Express every line of the data below as a JSON list of strings, with one string per line and the blank lines omitted.

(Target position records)

┄┄┄┄┄┄┄┄┄┄┄┄┄┄┄┄┄┄┄┄

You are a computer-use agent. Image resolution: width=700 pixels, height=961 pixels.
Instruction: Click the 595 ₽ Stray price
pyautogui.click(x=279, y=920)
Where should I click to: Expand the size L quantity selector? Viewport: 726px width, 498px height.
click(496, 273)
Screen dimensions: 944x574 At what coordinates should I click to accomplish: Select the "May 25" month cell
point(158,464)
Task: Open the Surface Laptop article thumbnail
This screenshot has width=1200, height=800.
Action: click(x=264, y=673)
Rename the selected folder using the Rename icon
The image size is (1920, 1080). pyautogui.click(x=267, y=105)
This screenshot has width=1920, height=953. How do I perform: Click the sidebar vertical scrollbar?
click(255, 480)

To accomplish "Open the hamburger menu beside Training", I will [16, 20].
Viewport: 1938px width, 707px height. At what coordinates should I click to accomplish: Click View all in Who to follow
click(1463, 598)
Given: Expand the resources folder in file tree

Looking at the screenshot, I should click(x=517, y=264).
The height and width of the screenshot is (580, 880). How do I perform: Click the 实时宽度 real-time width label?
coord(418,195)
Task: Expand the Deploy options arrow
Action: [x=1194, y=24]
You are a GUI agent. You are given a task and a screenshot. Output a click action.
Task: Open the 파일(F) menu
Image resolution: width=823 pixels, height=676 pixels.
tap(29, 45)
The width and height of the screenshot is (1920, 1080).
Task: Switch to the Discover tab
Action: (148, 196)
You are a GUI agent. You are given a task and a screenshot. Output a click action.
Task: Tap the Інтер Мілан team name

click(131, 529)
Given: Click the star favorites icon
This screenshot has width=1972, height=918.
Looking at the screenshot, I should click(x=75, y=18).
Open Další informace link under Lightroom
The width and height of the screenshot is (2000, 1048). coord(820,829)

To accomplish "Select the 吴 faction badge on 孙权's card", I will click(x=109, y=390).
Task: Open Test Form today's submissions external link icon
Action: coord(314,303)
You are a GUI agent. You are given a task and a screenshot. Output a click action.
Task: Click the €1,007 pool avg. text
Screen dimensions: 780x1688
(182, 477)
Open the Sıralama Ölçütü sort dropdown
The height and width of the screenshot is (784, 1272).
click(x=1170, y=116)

┄┄┄┄┄┄┄┄┄┄┄┄┄┄┄┄┄┄┄┄

Response to the exercise:
[
  "You are a computer-use agent. Image resolution: width=700 pixels, height=961 pixels.",
  "Instruction: Click the 595 ₽ Stray price",
  "pyautogui.click(x=279, y=920)",
  "Where should I click to: Expand the size L quantity selector? Viewport: 726px width, 498px height.",
  "click(496, 273)",
  "Screen dimensions: 944x574 At what coordinates should I click to accomplish: Select the \"May 25\" month cell",
  "point(158,464)",
  "Task: Open the Surface Laptop article thumbnail",
  "This screenshot has width=1200, height=800.",
  "Action: click(x=264, y=673)",
  "Rename the selected folder using the Rename icon",
  "The image size is (1920, 1080). pyautogui.click(x=267, y=105)",
  "This screenshot has width=1920, height=953. How do I perform: Click the sidebar vertical scrollbar?",
  "click(255, 480)",
  "To accomplish \"Open the hamburger menu beside Training\", I will [16, 20].",
  "Viewport: 1938px width, 707px height. At what coordinates should I click to accomplish: Click View all in Who to follow",
  "click(1463, 598)",
  "Given: Expand the resources folder in file tree",
  "Looking at the screenshot, I should click(x=517, y=264).",
  "The height and width of the screenshot is (580, 880). How do I perform: Click the 实时宽度 real-time width label?",
  "coord(418,195)",
  "Task: Expand the Deploy options arrow",
  "Action: [x=1194, y=24]",
  "You are a GUI agent. You are given a task and a screenshot. Output a click action.",
  "Task: Open the 파일(F) menu",
  "Image resolution: width=823 pixels, height=676 pixels.",
  "tap(29, 45)",
  "The width and height of the screenshot is (1920, 1080).",
  "Task: Switch to the Discover tab",
  "Action: (148, 196)",
  "You are a GUI agent. You are given a task and a screenshot. Output a click action.",
  "Task: Tap the Інтер Мілан team name",
  "click(131, 529)",
  "Given: Click the star favorites icon",
  "This screenshot has width=1972, height=918.",
  "Looking at the screenshot, I should click(x=75, y=18).",
  "Open Další informace link under Lightroom",
  "The width and height of the screenshot is (2000, 1048). coord(820,829)",
  "To accomplish \"Select the 吴 faction badge on 孙权's card\", I will click(x=109, y=390).",
  "Task: Open Test Form today's submissions external link icon",
  "Action: coord(314,303)",
  "You are a GUI agent. You are given a task and a screenshot. Output a click action.",
  "Task: Click the €1,007 pool avg. text",
  "Screen dimensions: 780x1688",
  "(182, 477)",
  "Open the Sıralama Ölçütü sort dropdown",
  "The height and width of the screenshot is (784, 1272).",
  "click(x=1170, y=116)"
]